Scale PyTorch Applications#
Run in Google Colab View source on GitHub
In this guide we will describe how to scale out PyTorch programs using Orca in 5 simple steps.
Step 0: Prepare Environment#
Conda is needed to prepare the Python environment for running this example. Please refer to the install guide for more details.
conda create -n py37 python=3.7 # "py37" is conda environment name, you can use any name you like.
conda activate py37
pip install --pre --upgrade bigdl-orca
pip install torch torchvision
pip install tqdm
Step 1: Init Orca Context#
from bigdl.orca import init_orca_context, stop_orca_context
cluster_mode = "local"
if cluster_mode == "local": # For local machine
init_orca_context(cores=4, memory="10g")
elif cluster_mode == "k8s": # For K8s cluster
init_orca_context(cluster_mode="k8s", num_nodes=2, cores=2, memory="10g", driver_memory="10g", driver_cores=1)

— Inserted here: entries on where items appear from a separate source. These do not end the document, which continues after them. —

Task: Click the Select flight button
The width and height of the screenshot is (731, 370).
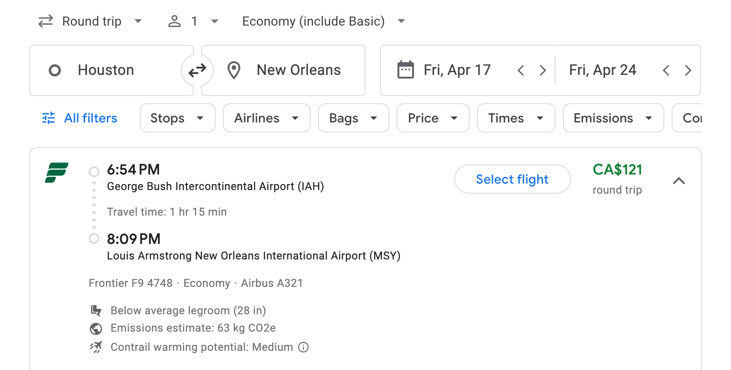Action: 512,179
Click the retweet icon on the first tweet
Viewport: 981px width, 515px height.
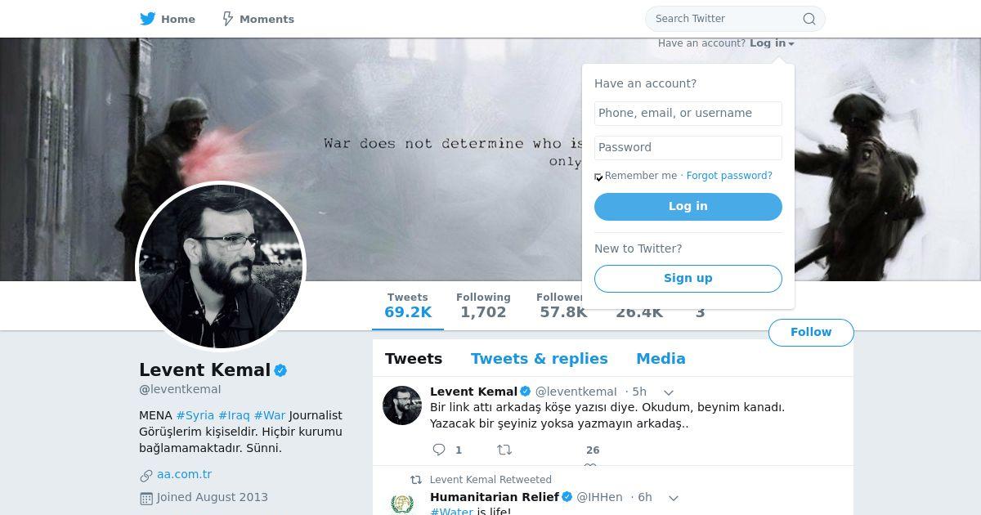[x=504, y=450]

elif cluster_mode == "yarn": # For Hadoop/YARN cluster
init_orca_context(cluster_mode="yarn", num_nodes=2, cores=2, memory="10g", driver_memory="10g", driver_cores=1)
This is the only place where you need to specify local or distributed mode. View Orca Context for more details.
Note: You should export HADOOP_CONF_DIR=/path/to/hadoop/conf/dir
when running on Hadoop YARN cluster. View Hadoop User Guide for more details.
Step 2: Define the Model#
You may define your model, loss and optimizer in the same way as in any standard (single node) PyTorch program.
import torch
import torch.nn as nn
import torch.nn.functional as F
class LeNet(nn.Module):
def __init__(self):
super(LeNet, self).__init__()
self.conv1 = nn.Conv2d(1, 20, 5, 1)
self.conv2 = nn.Conv2d(20, 50, 5, 1)
self.fc1 = nn.Linear(4*4*50, 500)
self.fc2 = nn.Linear(500, 10)
def forward(self, x):
x = F.relu(self.conv1(x))
x = F.max_pool2d(x, 2, 2)
x = F.relu(self.conv2(x))
x = F.max_pool2d(x, 2, 2)
x = x.view(-1, 4*4*50)
x = F.relu(self.fc1(x))
x = self.fc2(x)
return F.log_softmax(x, dim=1)
After defining your model, you need to define a Model Creator Function that takes the parameter config
and returns an instance of your model, and a Optimizer Creator Function that has two parameters model
and config
and returns a PyTorch optimizer.
def model_creator(config):
model = LeNet()
return model
def optim_creator(model, config):
return torch.optim.Adam(model.parameters(), lr=0.001)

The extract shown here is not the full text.